If you could do it again, what do you wish you knew to begin with?

One thing we’ve learned in building the market, all the way from individuals to organizations, is that there’s a lot more to it than just transferring knowledge… This gap between knowledge and outcomes remains formidable, and I think we underestimated it when we started the business.

This is embarrassing to say as an anthropologist, but I expected the knowledge we created about digital approaches to respiratory health to more rapidly and conclusively change patient and clinician behavior. Instead, one thing we’ve learned in building the market is that there is so much more to it than just transferring knowledge. We can teach a person with asthma an endless amount about the disease and how to treat it and so on, but all of that can often amount to zero change in the burden or management in daily life. This gap between knowledge and outcomes remains formidable, and I think we underestimated it when we started the business. We probably still underestimate it.

What was the most important thing you learned about communicating with nonacademics?

Communication outside of academia is often more straightforward. Despite the demands of the market, I find most communication characterized by a plain-spoken, common-sense, want-to-work-together, want-to-figure-out-the-right-things approach that sometimes gets lost in jargon and complexity in academia. It feels refreshing. But, again, I was in anthropology, and the shelf of postmodern ethnography that I had to slog through in my career probably measurably shortened my life.
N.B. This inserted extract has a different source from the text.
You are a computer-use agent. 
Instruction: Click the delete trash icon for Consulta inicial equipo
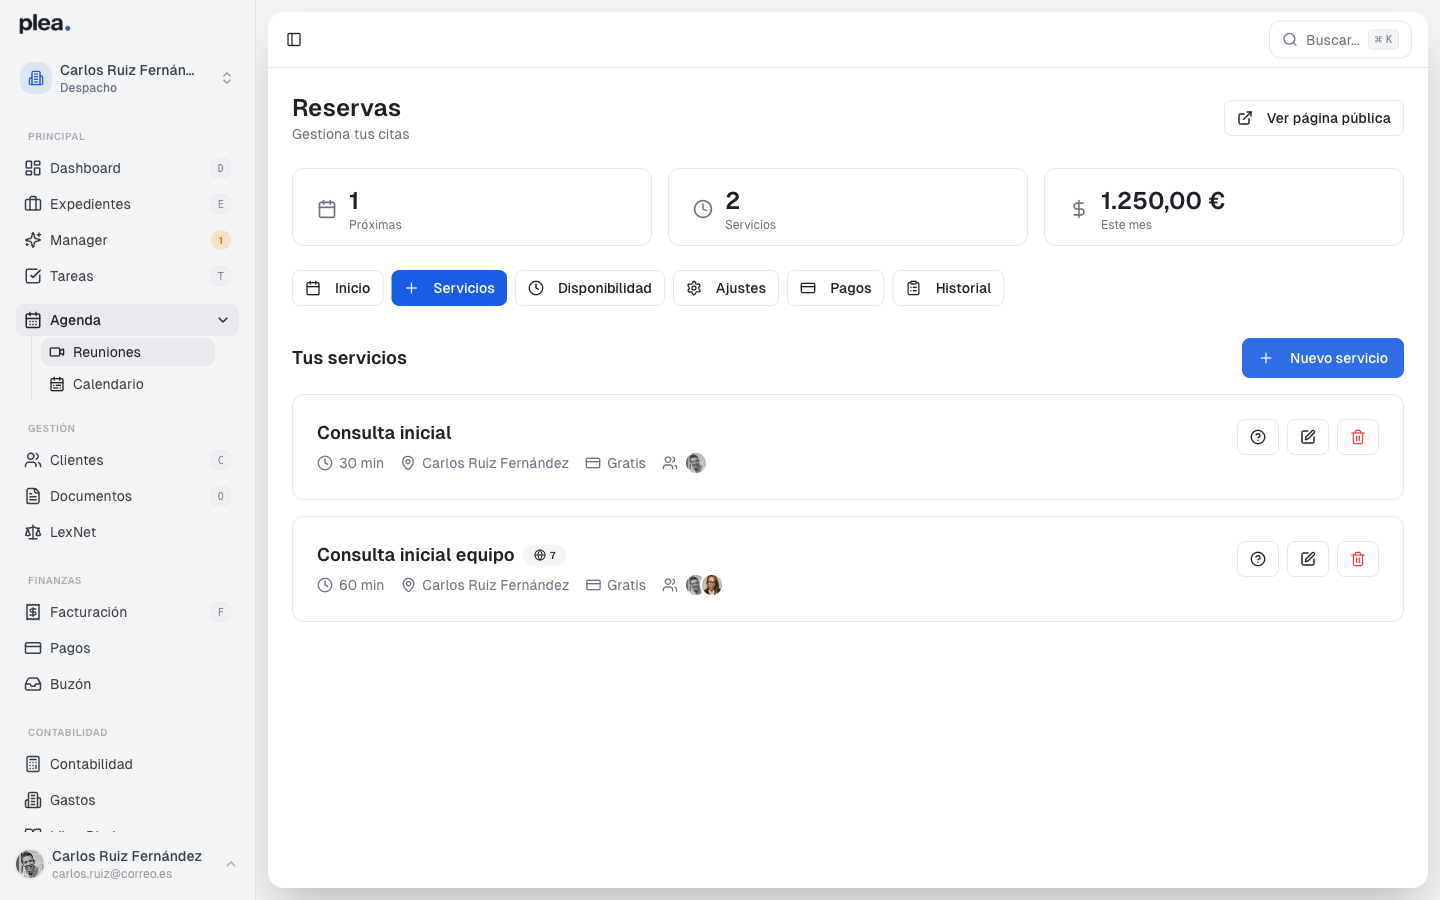coord(1357,559)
What type of scholars do you think would benefit from the knowledge exchange program?

I think many scholars would benefit from more explicitly considering how the development and conduct of their research can be stretched and strengthened by knowledge exchange. Whether the activity remains an academic investigation or is designed to be applied and tied to the broader community, the kinds of perspective and lift available from others can sharpen and augment the process and results.

What have been your best and worst experiences?

My best experiences continue to come from the daily opportunity I have to work with smart and motivated people who have developed a personal commitment to the mission we share around respiratory health. There is nothing like the feeling that comes from working alongside the team and sharing the ups and downs of building a company together.

But it is frequently hard. It can be pretty lonely, and disorienting, and it can be a bit tough on your family and the people you care about.

What effect did this knowledge exchange process have on your career?

It’s totally changed my career. I’m no longer an academic scientist. I’m out in the market, running a company.